* [Study text]
Did you know smoking affects dementia? Reply

We sometimes think that it’s hard to prevent dementia and that the focus should be on giving the best care after diagnosis.

But there is a risk factor that can be avoided – smoking.

There’s a growing body of evidence about the link between dementia and both tobacco use and exposure to second-hand smoke.

Research indicates smokers are more likely to develop Alzheimer’s disease and other forms of dementia.

Smoking has an impact on blood flow to the heart and brain. It increases the likelihood of developing cardiovascular disease, diabetes and stroke which are, in turn, underlying risk factors for dementia.

Tobacco use may hasten both the onset and the severity of Alzheimer’s, and the risk of developing dementia may be up to 70% higher in current heavy smokers than in non-smokers.

So what are the best tips for those with dementia and their carers?

* [Source material]
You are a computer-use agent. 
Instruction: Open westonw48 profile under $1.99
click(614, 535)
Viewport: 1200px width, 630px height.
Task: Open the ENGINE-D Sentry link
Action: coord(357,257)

* [Brief 1] Copy the stretch of the text on smoking and dementia from "Did you know" through "avoided – smoking.".
* [Brief 2] Sum up the text on smoking and dementia in two sentences.
* [Brief 3] Pick up the text on smoking and dementia from where it stops.
The rows are separate material from the text.

* [Response box 1]
Did you know smoking affects dementia? Reply

We sometimes think that it’s hard to prevent dementia and that the focus should be on giving the best care after diagnosis.

But there is a risk factor that can be avoided – smoking.

* [Response box 2] Smoking is an avoidable risk factor for dementia, and evidence increasingly links the condition to both tobacco use and exposure to second-hand smoke. Smoking affects blood flow to the heart and brain and raises the likelihood of cardiovascular disease, diabetes and stroke, which are themselves risk factors for dementia, and current heavy smokers may have up to a 70% higher risk than non-smokers.

* [Response box 3]
• It’s vital that people get to know about the links between tobacco and dementia, so spread the message among those who have a diagnosis of dementia, their families and their carers that not smoking is an important part of staying well with dementia for as long as possible;

• The sooner someone quits the better, but it’s never too late and it will have immediate health benefits;

• If you care for someone with dementia, take their views into consideration. If they want to continue to smoke, support them to do so in safety – 45% of fatal house fires in Scotland are caused by matches and smokers’ materials;

• Stopping the supply of cigarettes to someone could result in serious withdrawal symptoms, unless treated, and perhaps interfere with medication. So, when attempting to give up smoking or helping someone to do so, it’s best to get professional advice and support, as this increases the chance of success;

• If you’re a smoker and care for someone with dementia, remember exposure to second-hand smoke is harmful to them, even more so if they have underlying health conditions. Carers and family members can consider quitting, with professional help, perhaps including the use of nicotine replacement therapy, such as gum and patches;

• If you can’t quit at the moment, are you able to go right outside into the open air to smoke? That’s the only way to ensure harmful second-hand smoke isn’t drifting and lingering invisibly indoors;

• If you can’t leave the person you are caring for to go and smoke outside, can someone else look after them for a short time while you are outdoors? If the person you care for is well enough to get out and about, can you limit your tobacco use to when you are outside with them?

We believe that, alongside improved awareness of the links between smoking and dementia, there is a need to develop preventive strategies similar to those already in place for cancer and heart disease.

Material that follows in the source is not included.